------ EXERCISE INPUT ------

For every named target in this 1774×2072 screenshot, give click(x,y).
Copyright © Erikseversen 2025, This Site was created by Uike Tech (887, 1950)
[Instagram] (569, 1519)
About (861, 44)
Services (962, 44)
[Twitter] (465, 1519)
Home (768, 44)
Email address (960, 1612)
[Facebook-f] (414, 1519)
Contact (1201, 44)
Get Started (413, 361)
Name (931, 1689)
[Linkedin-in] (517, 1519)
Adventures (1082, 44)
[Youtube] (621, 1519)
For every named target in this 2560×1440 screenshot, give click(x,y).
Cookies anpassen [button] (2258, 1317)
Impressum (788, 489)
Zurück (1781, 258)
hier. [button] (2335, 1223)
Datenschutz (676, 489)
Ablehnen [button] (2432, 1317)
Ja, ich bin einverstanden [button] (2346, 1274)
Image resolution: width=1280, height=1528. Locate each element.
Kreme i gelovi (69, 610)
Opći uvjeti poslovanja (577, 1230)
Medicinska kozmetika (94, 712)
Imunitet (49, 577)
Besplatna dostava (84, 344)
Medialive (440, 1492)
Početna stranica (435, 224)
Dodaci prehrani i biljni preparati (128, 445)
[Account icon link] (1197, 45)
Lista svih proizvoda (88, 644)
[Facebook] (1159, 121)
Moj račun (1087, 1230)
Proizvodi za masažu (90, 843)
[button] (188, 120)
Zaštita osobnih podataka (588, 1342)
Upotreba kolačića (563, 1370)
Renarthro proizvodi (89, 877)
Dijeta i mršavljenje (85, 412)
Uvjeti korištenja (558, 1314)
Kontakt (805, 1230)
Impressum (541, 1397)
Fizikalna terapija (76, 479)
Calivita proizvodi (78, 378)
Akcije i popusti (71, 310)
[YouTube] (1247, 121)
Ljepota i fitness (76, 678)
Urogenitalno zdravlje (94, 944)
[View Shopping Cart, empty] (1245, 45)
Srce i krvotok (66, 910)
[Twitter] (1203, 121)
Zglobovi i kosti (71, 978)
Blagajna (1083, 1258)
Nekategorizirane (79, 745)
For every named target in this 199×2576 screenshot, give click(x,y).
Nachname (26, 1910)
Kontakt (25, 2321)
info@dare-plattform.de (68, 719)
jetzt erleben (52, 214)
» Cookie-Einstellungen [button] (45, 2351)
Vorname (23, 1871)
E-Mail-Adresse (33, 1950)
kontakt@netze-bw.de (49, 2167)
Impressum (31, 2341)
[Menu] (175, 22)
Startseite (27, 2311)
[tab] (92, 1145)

------

## EXERCISE BRIEF
Please make an exact copy of the lines above from the line with "Proizvodi za masažu (90, 843)" through the line with "[View Shopping Cart, empty] (1245, 45)", both ends included.

## COMPLETED EXERCISE
Proizvodi za masažu (90, 843)
[button] (188, 120)
Zaštita osobnih podataka (588, 1342)
Upotreba kolačića (563, 1370)
Renarthro proizvodi (89, 877)
Dijeta i mršavljenje (85, 412)
Uvjeti korištenja (558, 1314)
Kontakt (805, 1230)
Impressum (541, 1397)
Fizikalna terapija (76, 479)
Calivita proizvodi (78, 378)
Akcije i popusti (71, 310)
[YouTube] (1247, 121)
Ljepota i fitness (76, 678)
Urogenitalno zdravlje (94, 944)
[View Shopping Cart, empty] (1245, 45)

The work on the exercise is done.